Thanks for tagging me in, @minrk. I'm working on enabling exactly this sort of use case for spark, tensorflow & dask in kubespawner - https://github.com/jupyterhub/kubespawner/issues/79 is the appropriate issue where me & some folks from the spark community are discussing this. It'll give each user their own namespace + permissions only for that namespace, and allow tools like this to work great. About half of it is implemented already, and I'll start on the other half once https://github.com/jupyterhub/kubespawner/pull/64 gets merged.

@mrocklin Have you checked out z2jh.jupyter.org? That's our guide + docs on setting up JupyterHub on kubernetes, with instructions for google cloud too. You could steal + adapt from there, but if what you want is a JupyterHub on a kubernetes cluster with access to common data + dask running on that, we'll happily work on making that possible by customizing the z2jh project.

jhamman commented 7 years ago

@yuvipanda - thanks for sharing. It sounds like the features you are describing are exactly what we need.

I think in the short term, dask-kubernetes should suffice to get the Pangeo project up and going. After a few months, if we can utilize and/or contribute to parallel development that is happening with jupyterhub/kubespawner, that seems like a logical long term development path. (This could happen sooner if someone else wants to take it on but I think its outside of my scope right now.)

mrocklin commented 7 years ago

@jhamman I agree that this is probably outside of your short-term scope. That being said, I suspect that we might be an interesting use case for @yuvipanda 's work. It might make sense to engage in dialog early to make sure that we can benefit from this work in the future.

My guess is that the next useful step here is for us to spec out in more detail the kind of system that we want to achieve long term so that @yuvipanda has a more precise understanding of what our needs are. I have thoughts on this but I suspect that there are small differences between my perspective, @rabernat's and @jhamman's .

I'll try to write up something with more detail later today.

rabernat commented 7 years ago

Let's assume for now that the result of our benchmarking will show that commercial cloud platforms are the optimal place to store and analyze large climate datasets (compared to HPC clusters or local servers). In that case, we will be in a position to lead the migration of this a large scientific community to the cloud a few years from now.

What would a futuristic system open to the whole community look like? We would need a gateway for users coming from many different organizations, linked to different billing accounts (possibly via an NSF-Google partnership), to easily launch and manage Jupyter notebooks and dask clusters. I imagine a simple web interface where you could pick the cluster parameters, possibly resize interactively, etc. Would be even better if this could be integrated directly into JupyterLab via extensions. There would be different data stores that the user could connect to (possibly dependent on credentials / permissions).
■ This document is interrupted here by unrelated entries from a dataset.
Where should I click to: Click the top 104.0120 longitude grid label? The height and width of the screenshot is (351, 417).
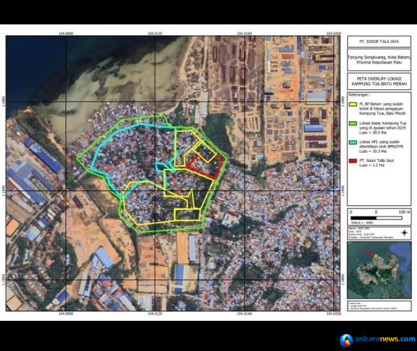click(x=155, y=33)
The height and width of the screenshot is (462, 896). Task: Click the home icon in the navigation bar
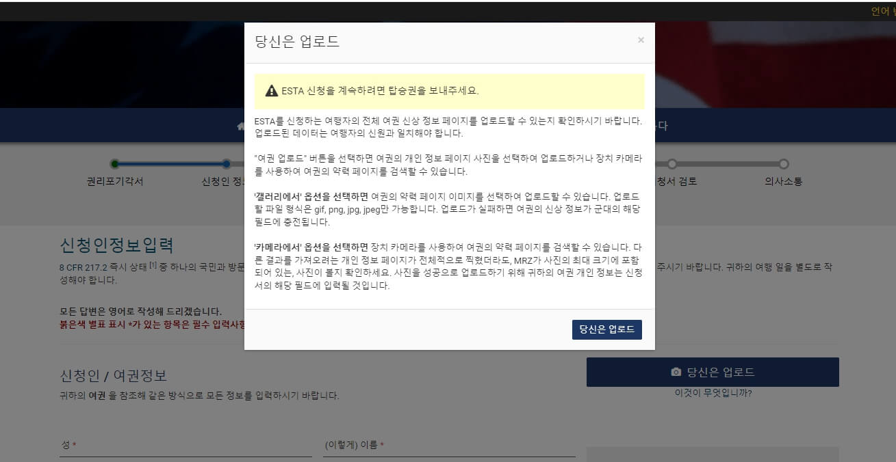(238, 126)
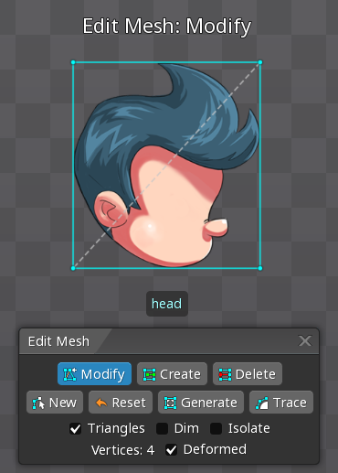Click the New mesh icon
This screenshot has height=473, width=338.
38,403

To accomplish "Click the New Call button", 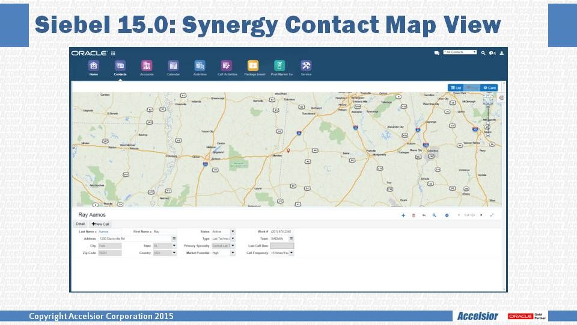I will click(100, 224).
mrocklin commented 7 years ago

Let's assume for now that the result of our benchmarking will show that commercial cloud platforms are the optimal place to store and analyze large climate datasets (compared to HPC clusters or local servers)
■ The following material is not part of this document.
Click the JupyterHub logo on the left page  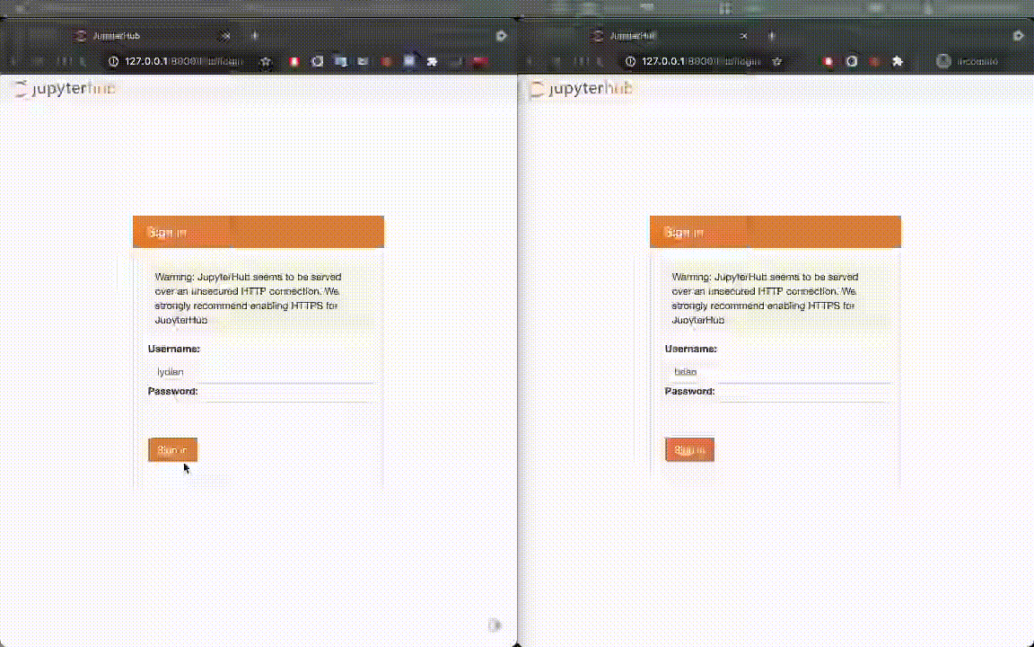[x=63, y=89]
Just to be clear here. I suspect that they will be a more convenient, but not optimal from a performance perspective. Communication bound computations (which I think are not uncommon in your space) are likely to be significantly faster on fast network.

I don't think this is a relevant point for this discussion. I think that convenience will be more motivating than performance. We should go into this with that firmly in mind though.

rabernat commented 7 years ago

To clarify, I'm talking specifically about data analysis, not simulation (i.e. climate modeling). Simulation will continue to be compute and communication bound and will require traditional supercomputers and Fortran for the foreseeable future. For "big data" analysis (i.e. making sense of what comes out of the simulation), this is frequently I/O bound.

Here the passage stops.